C’est probablement le début d’une bataille judiciaire entre deux des enfants de Johnny Hallyday et la veuve du célèbre chanteur, mort le 6 décembre 2017 dans sa villa de Marnes-la-Coquette (Hauts-de-Seine). David Hallyday et Laura Smet ont fait savoir, lundi 12 février, leur souhait de contester le testament qui les prive d’héritage au seul profit de Laeticia Hallyday, bénéficiaire de l’intégralité des actifs de la vedette.

Les dispositions testamentaires, prises sur le fondement de la loi californienne, sont « manifestement » contraires « aux exigences du droit français », ont expliqué les avocats de Laura Smet, dans un communiqué transmis à l’Agence France-Presse.

La loi applicable

L’un des points centraux du litige est de savoir quelle est la loi applicable à l’héritage de Johnny Hallyday. Un règlement de l’Union européenne du 4 juillet 2012 fixe ce principe : « la loi applicable à l’ensemble d’une succession est celle de l’Etat dans lequel le défunt avait sa résidence habituelle au moment de son décès ». C’est « au dernier domicile » de la personne que s’ouvrent les successions, prévoit l’article 720 du Code civil. Le chanteur avait-il sa résidence habituelle ou son dernier domicile en France ? La réponse à cette question sera déterminante dans la solution apportée au contentieux. Si la réponse est positive, la loi française s’appliquera.

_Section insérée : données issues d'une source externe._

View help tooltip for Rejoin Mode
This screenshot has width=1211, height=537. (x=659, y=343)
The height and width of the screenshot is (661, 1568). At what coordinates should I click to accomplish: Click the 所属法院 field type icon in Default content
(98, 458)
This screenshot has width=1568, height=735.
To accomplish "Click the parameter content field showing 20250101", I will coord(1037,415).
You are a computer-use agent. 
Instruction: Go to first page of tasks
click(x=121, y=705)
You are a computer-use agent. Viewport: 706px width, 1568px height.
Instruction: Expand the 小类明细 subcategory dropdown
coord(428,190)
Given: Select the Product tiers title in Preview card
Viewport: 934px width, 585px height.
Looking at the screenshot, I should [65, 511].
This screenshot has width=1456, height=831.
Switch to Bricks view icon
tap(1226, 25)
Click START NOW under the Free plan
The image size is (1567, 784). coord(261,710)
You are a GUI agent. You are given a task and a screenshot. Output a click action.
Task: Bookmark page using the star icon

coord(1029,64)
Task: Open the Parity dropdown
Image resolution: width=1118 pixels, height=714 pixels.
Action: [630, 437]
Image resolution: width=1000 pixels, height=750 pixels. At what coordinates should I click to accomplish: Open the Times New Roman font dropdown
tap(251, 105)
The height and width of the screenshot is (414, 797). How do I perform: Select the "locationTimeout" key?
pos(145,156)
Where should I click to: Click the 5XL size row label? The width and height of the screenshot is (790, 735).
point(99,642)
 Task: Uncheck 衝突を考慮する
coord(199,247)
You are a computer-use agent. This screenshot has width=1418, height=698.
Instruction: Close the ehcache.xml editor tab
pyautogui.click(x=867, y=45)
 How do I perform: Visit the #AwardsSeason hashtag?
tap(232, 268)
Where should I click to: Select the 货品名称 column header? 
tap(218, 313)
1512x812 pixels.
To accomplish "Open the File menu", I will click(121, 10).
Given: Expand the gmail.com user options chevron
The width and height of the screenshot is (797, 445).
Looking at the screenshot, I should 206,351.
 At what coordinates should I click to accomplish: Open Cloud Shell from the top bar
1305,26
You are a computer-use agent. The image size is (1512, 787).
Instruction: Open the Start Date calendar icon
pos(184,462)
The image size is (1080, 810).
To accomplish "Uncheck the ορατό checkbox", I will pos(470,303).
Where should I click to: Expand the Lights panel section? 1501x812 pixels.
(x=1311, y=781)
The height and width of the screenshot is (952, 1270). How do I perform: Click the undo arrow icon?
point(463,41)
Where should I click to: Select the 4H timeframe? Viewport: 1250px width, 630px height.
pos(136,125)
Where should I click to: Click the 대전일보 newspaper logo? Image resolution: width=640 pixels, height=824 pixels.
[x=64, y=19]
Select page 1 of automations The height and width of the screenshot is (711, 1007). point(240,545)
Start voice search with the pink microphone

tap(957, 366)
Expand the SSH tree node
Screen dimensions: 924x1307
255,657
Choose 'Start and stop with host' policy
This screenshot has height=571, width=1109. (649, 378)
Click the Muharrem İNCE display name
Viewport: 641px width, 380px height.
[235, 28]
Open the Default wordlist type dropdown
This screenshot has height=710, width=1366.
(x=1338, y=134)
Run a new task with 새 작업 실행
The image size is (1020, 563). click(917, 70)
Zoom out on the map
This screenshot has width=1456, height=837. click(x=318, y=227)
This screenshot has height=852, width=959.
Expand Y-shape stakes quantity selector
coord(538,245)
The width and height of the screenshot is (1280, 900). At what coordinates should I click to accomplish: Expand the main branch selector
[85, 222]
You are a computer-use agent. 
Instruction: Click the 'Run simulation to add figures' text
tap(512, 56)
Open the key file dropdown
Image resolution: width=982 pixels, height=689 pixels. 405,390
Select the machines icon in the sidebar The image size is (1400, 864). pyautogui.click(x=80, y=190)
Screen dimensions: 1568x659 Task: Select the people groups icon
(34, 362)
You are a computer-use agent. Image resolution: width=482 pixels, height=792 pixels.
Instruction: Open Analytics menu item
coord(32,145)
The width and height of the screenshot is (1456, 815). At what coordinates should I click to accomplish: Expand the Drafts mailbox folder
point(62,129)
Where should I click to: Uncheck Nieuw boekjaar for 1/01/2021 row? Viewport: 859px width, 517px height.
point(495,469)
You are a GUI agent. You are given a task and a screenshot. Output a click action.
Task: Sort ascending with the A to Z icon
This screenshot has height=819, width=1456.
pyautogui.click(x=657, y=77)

Le Code civil empêche une personne de déshériter entièrement ses enfants. Ces derniers disposent en effet d’une réserve héréditaire. Il s’agit de la part des actifs dont ils ne peuvent être privés, précisément « la part des biens et droits successoraux dont la loi assure la dévolution libre de charges [dettes] à certains héritiers », dès lors qu’ils « sont appelés à la succession » et qu’« ils l’acceptent » (article 912 du Code civil). Le parent ne peut faire des libéralités – donations ou legs inscrits dans son testament – que sur la quotité disponible.

 Selon l’article 913 du Code civil, cette quotité représente :

  • la moitié des biens du défunt, si le défunt ne laisse qu’un enfant ;
  • le tiers, en présence de deux enfants ;
  • le quart, en présence de trois enfants ou davantage.

Une exclusion de la succession

Les enfants ne peuvent être « exclus de la succession » que s’ils « sont indignes de succéder », notamment s’ils sont condamnés « à une peine criminelle pour avoir volontairement donné ou tenté de donner la mort au défunt » (article 726 du Code civil).

Dans un arrêt récent, la Cour de cassation a examiné un litige similaire à celui déchirant la famille – recomposée – Smet (Première Chambre civile, 27 septembre 2017). Sur le fondement de la loi californienne, le compositeur Maurice Jarre avait exclu ses enfants Jean-Michel et Stéfanie de sa succession, au bénéfice de sa dernière épouse. Pour la Cour de cassation, « une loi étrangère […] qui ignore la réserve héréditaire […] ne peut être écartée que si son application concrète au cas d’espèce conduit à une situation incompatible avec les principes du droit français considérés comme essentiels ». La plus haute juridiction judiciaire a rejeté le pourvoi des enfants de Maurice Jarre. Dans un arrêt rendu à la même date, elle a pris une solution proche dans le contentieux sur l’héritage du compositeur Michel Colombier.